Selo

Selo («Село»; Village). An illustrated weekly newspaper for peasants and workers, published in Kyiv from September 1909 to February 1911. It was one of the first Ukrainian-language newspapers in the Russian Empire. The official publishers were H. Yampolska and I. Malych, but the guiding force behind the newspaper was Mykhailo Hrushevsky, who wrote most of the editorials. The managing editor and literary critic was Yurii Tyshchenko. Popular features included chronicles of developments in the Russian Empire (by Maksym Hekhter) and Western Ukraine and Europe (by Mykola Zalizniak and Volodymyr Doroshenko), and political and cultural commentaries by Petro Stebnytsky (pseudonym: Smutok), Mykyta Shapoval, and others.

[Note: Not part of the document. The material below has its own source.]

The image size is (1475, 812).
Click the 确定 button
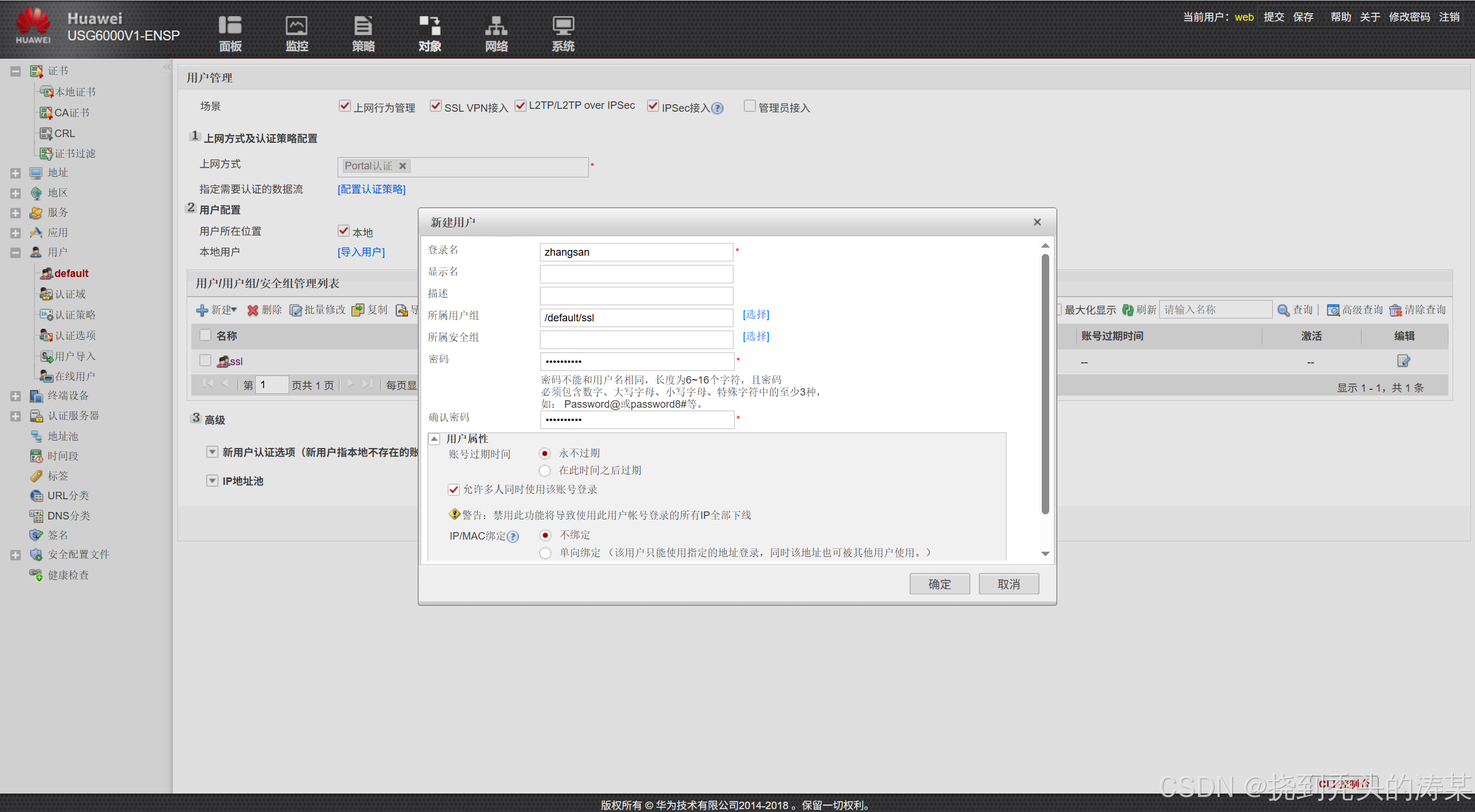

The paper also contained articles on agriculture, hygiene, and rural economics by Arystarkh Ternychenko, Vasyl Koroliv-Stary, and Oleksander Mytsiuk; poetry by Oleksander Oles, Volodymyr Samiilenko, Hrytsko Chuprynka, and Yakiv Shchoholiv; and prose by Volodymyr Vynnychenko, Olha Kobylianska, Arkhyp Teslenko, Modest Levytsky, Les Martovych, V. Storozhenko, Vasyl Stefanyk, and Spyrydon Cherkasenko. At the height of its popularity, Selo had 4,500 to 5,000 subscribers. The publishers were constantly harassed and fined by the tsarist authorities, and the paper was finally forced to cease publication. It was succeeded by Zasiv.